(DATA UNDER STUDY Opens)
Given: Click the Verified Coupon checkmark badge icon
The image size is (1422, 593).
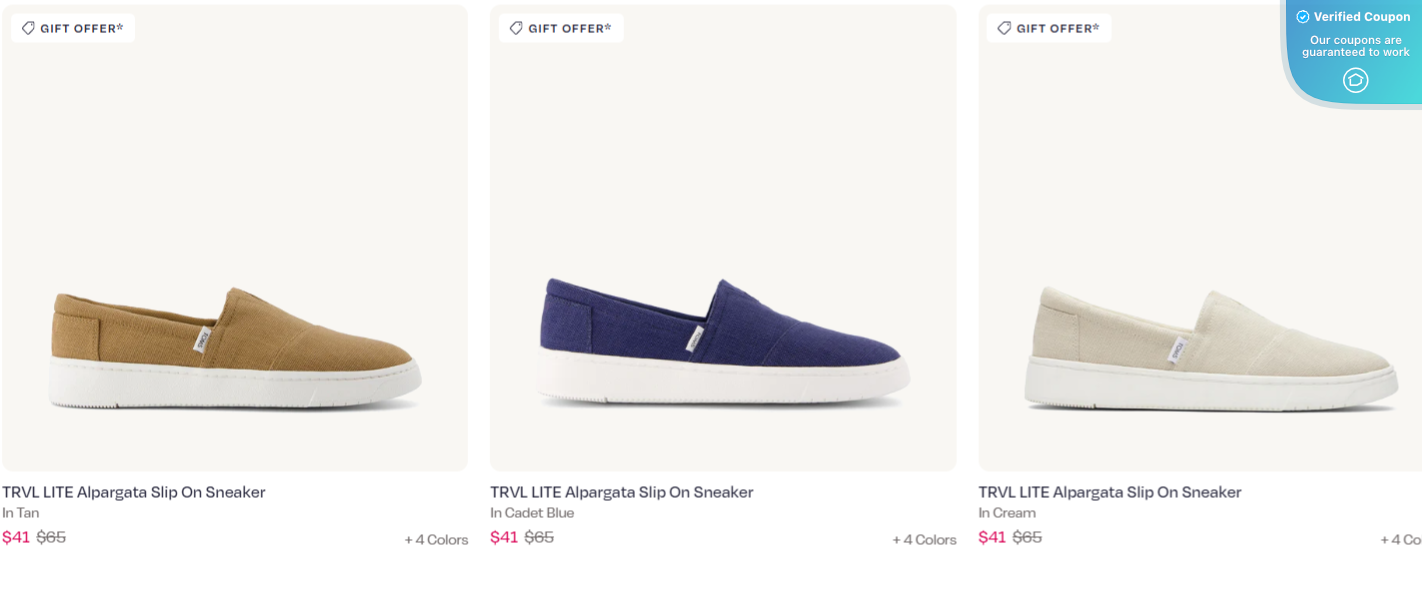Looking at the screenshot, I should click(1303, 16).
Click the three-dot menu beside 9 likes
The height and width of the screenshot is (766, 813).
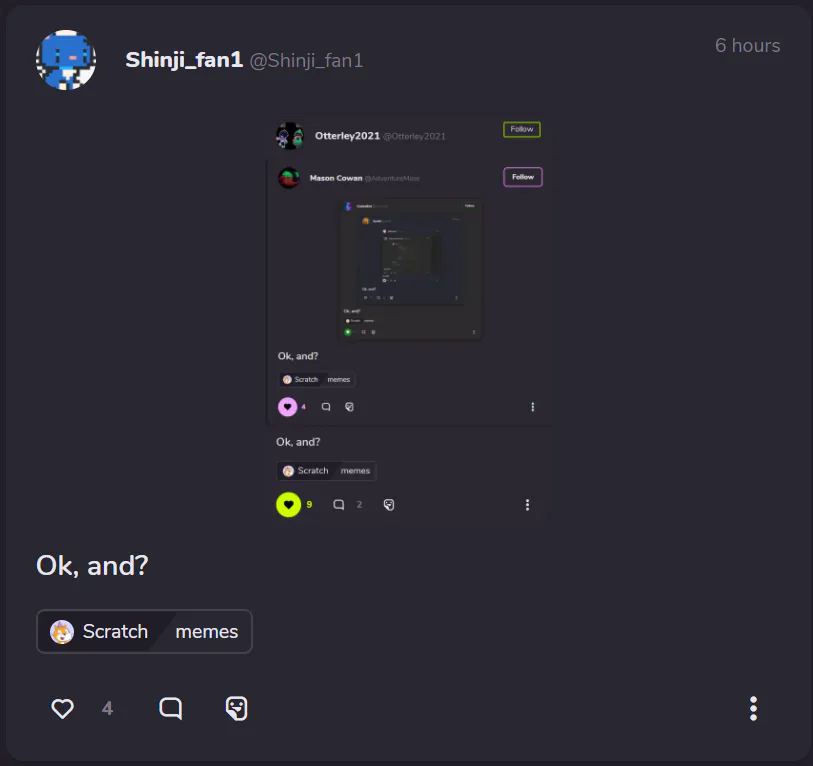pos(527,505)
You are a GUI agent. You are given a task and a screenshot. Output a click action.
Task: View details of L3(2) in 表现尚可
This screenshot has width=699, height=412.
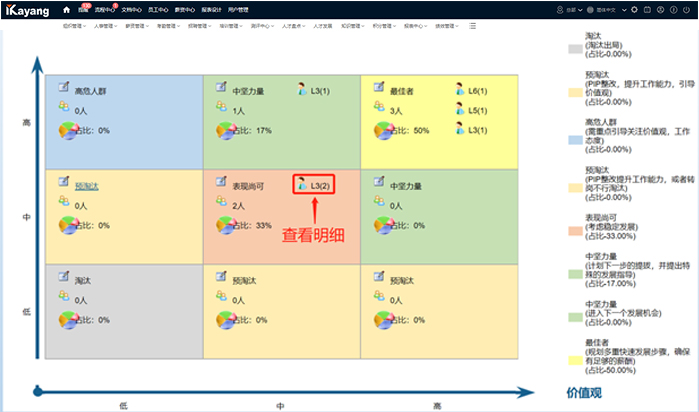316,186
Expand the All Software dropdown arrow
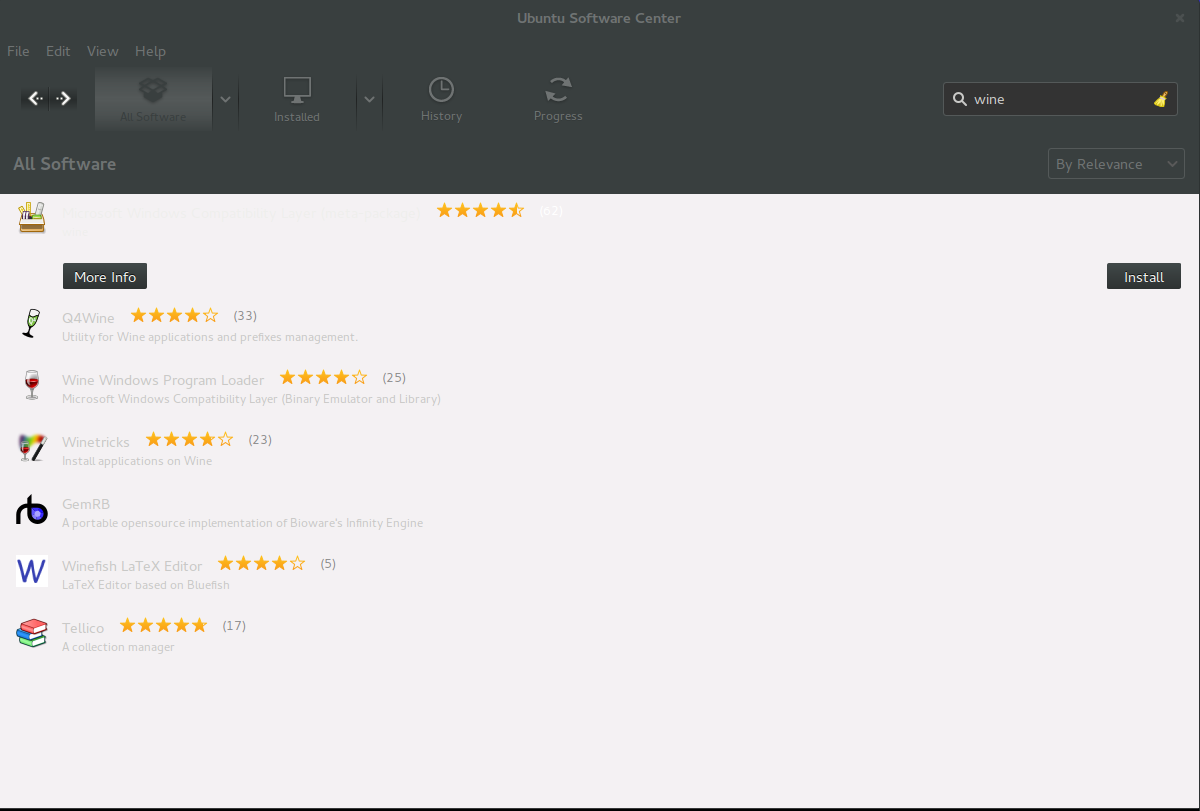 coord(226,99)
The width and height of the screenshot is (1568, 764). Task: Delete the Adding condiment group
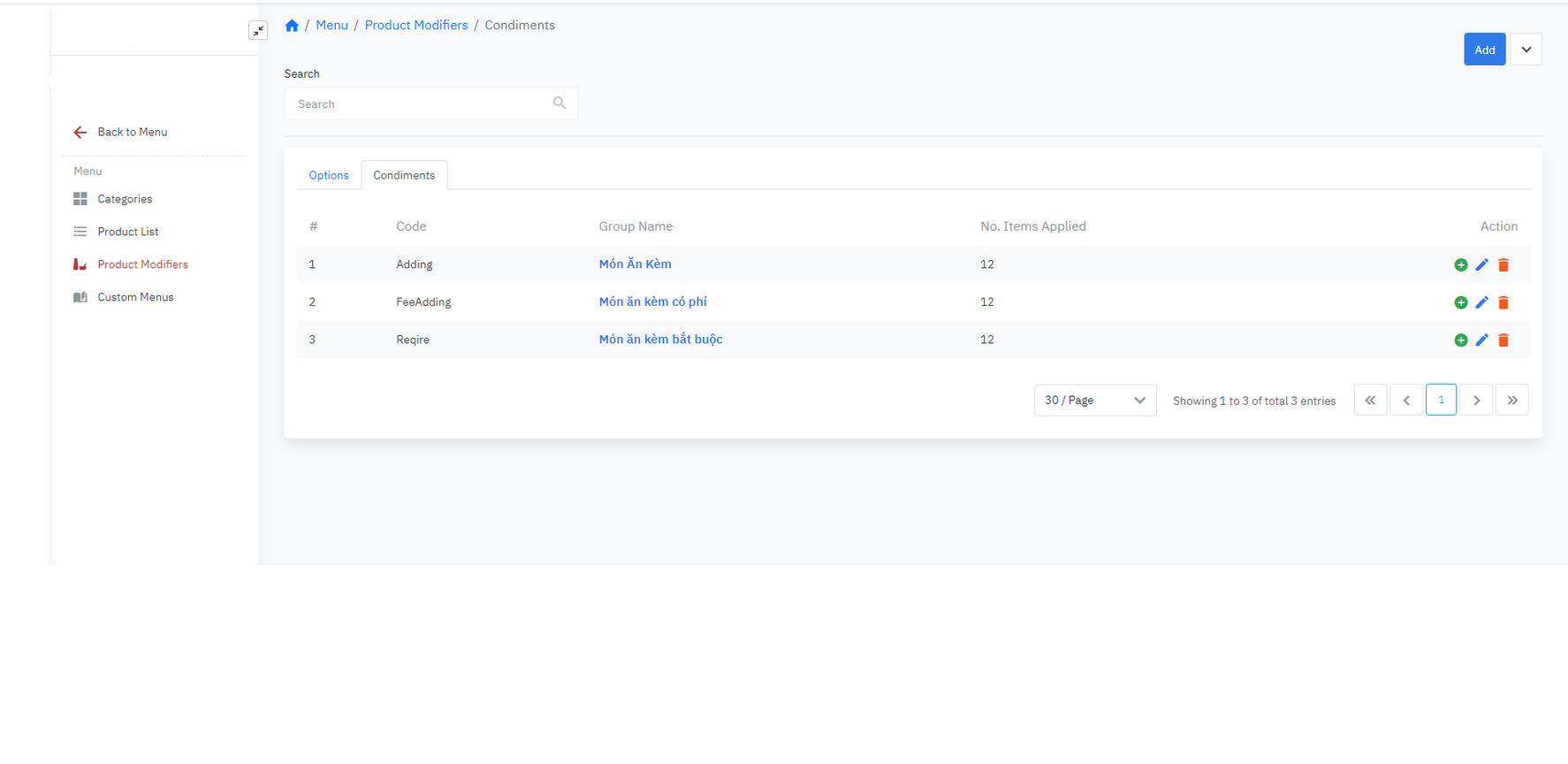(x=1503, y=265)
(DATA UNDER STUDY Closes)
Your reply should hold only the lines running from the one with "The width and" to the end of the data above, set down exactly, pictures omitted.

-- OUTPUT OF THE EXERCISE --
The width and height of the screenshot is (1568, 764). Task: Delete the Adding condiment group
(x=1503, y=265)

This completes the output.